For investors, revenue per employee is becoming a first-order diligence metric for AI-native companies — alongside ARR, NRR, and burn multiple. A company generating $5 million per employee at Series A is structurally different from one generating $500,000, and pricing those companies identically is a category error.

The valuation implication is real. Cursor at $29 billion on $2 billion ARR looks expensive at 14.5x. Reframe it as capital efficiency — a company extracting $2 billion in value from a team of fewer than 150 people — and the multiple starts to make sense. The comparable is not Salesforce at scale. It is the earliest SaaS companies before enterprise sales headcount normalised.

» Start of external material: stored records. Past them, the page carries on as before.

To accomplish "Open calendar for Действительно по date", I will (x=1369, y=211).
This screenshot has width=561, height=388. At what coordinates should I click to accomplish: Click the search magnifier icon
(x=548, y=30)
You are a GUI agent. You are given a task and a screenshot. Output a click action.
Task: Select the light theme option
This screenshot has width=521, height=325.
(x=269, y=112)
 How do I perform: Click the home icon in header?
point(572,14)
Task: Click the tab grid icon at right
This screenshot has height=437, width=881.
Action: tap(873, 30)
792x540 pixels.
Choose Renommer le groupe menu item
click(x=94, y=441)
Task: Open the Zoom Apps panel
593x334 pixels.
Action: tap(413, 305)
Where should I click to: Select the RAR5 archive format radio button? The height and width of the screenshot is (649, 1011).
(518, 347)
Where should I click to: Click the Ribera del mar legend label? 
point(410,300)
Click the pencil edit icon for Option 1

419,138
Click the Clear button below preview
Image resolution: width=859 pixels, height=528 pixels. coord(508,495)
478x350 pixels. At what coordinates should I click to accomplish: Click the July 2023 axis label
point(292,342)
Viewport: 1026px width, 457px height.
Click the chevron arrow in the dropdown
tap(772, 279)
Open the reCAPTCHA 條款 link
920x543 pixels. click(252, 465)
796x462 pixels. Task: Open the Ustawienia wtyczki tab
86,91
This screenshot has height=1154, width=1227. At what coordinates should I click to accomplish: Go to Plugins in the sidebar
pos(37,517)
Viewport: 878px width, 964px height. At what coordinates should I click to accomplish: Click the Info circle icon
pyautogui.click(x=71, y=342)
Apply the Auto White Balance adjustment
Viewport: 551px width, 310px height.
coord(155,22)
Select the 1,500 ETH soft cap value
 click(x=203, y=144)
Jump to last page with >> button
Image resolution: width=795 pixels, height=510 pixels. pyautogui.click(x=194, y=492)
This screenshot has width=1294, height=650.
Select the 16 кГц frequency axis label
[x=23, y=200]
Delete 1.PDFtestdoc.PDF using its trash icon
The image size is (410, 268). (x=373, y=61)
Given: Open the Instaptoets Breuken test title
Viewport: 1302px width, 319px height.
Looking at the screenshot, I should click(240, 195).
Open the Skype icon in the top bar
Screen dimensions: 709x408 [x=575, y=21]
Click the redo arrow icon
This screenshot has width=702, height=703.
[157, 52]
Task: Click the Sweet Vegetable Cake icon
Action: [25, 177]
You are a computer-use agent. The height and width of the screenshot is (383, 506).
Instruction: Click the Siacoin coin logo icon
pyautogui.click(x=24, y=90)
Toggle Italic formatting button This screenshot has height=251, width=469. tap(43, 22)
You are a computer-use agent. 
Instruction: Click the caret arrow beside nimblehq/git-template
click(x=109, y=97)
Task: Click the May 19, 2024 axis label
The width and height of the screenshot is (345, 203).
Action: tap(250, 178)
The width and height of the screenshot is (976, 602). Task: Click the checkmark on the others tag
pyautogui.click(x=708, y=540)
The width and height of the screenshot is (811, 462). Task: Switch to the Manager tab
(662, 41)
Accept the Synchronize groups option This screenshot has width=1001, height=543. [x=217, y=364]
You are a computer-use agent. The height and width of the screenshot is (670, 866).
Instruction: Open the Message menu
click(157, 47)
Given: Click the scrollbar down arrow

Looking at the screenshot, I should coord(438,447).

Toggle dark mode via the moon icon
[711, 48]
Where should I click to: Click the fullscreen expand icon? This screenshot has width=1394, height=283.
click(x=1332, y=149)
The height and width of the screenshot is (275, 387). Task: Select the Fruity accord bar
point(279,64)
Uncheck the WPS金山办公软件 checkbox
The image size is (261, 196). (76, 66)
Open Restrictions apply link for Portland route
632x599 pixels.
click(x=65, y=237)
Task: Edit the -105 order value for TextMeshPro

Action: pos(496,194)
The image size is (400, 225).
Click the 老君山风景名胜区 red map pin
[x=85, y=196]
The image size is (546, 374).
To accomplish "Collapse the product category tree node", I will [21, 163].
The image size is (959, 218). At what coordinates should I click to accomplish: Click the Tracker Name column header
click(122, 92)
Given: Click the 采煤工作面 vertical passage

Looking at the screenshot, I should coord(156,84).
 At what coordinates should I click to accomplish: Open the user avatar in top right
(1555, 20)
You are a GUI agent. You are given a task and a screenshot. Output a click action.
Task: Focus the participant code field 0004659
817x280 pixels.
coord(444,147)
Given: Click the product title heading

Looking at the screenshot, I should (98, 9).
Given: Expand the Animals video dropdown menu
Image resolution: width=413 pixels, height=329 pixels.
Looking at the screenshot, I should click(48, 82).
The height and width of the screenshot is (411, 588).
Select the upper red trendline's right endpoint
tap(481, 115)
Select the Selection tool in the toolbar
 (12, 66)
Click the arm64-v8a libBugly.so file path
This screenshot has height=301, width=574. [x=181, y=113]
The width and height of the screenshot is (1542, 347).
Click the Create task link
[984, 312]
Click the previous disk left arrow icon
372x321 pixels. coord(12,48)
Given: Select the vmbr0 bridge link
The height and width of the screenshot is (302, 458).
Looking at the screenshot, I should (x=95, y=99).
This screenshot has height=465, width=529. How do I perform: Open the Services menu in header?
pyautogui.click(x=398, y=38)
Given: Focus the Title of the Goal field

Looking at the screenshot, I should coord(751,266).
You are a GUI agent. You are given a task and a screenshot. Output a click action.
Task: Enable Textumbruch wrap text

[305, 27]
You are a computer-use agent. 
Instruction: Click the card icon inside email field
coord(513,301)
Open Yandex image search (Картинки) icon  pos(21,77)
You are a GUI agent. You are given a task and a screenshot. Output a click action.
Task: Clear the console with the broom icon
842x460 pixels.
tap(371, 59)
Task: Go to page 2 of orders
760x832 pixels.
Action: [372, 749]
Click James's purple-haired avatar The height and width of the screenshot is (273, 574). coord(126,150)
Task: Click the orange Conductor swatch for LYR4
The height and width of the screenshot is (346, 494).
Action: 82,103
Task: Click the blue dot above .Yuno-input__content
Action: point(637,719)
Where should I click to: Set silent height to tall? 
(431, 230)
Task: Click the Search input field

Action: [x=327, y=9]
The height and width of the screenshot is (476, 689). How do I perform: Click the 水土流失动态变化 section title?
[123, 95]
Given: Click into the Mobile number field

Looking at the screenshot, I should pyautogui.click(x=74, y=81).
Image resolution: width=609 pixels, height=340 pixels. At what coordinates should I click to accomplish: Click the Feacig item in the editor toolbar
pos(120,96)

For founders, the benchmark has shifted. The target is not “build a great product and then add a sales team.” The target is “build a product that grows without one.” Midjourney and Cursor are the proof points that this is achievable at nine-figure ARR. The constraint is no longer capital — it is whether the product has the inherent virality and daily utility to drive adoption without a traditional GTM machine.

The Charaka View

Manthan Intelligence’s portfolio evaluation framework now includes an explicit operational efficiency score — revenue per employee indexed against company stage. What the Midjourney and Cursor data is teaching us is that AI-native companies with sub-150 headcount and $100 million or more in ARR represent a genuinely new category of investment thesis. The moat is not patents, not proprietary data, not exclusive distribution. It is the product loop itself: tools that become indispensable inside the workflows where users already spend their time, with economics that scale without proportional headcount growth. That is a pattern worth paying a premium for.


This analysis draws on Sacra’s Midjourney research (December 2025), TechCrunch’s report on Cursor’s $2B revenue milestone (March 2026), Sacra’s Cursor research, and SaaS Capital’s revenue-per-employee benchmarks. Human editorial oversight applied.

This analysis is informational and does not constitute investment advice, a research report, or a recommendation to buy, sell, or hold any security.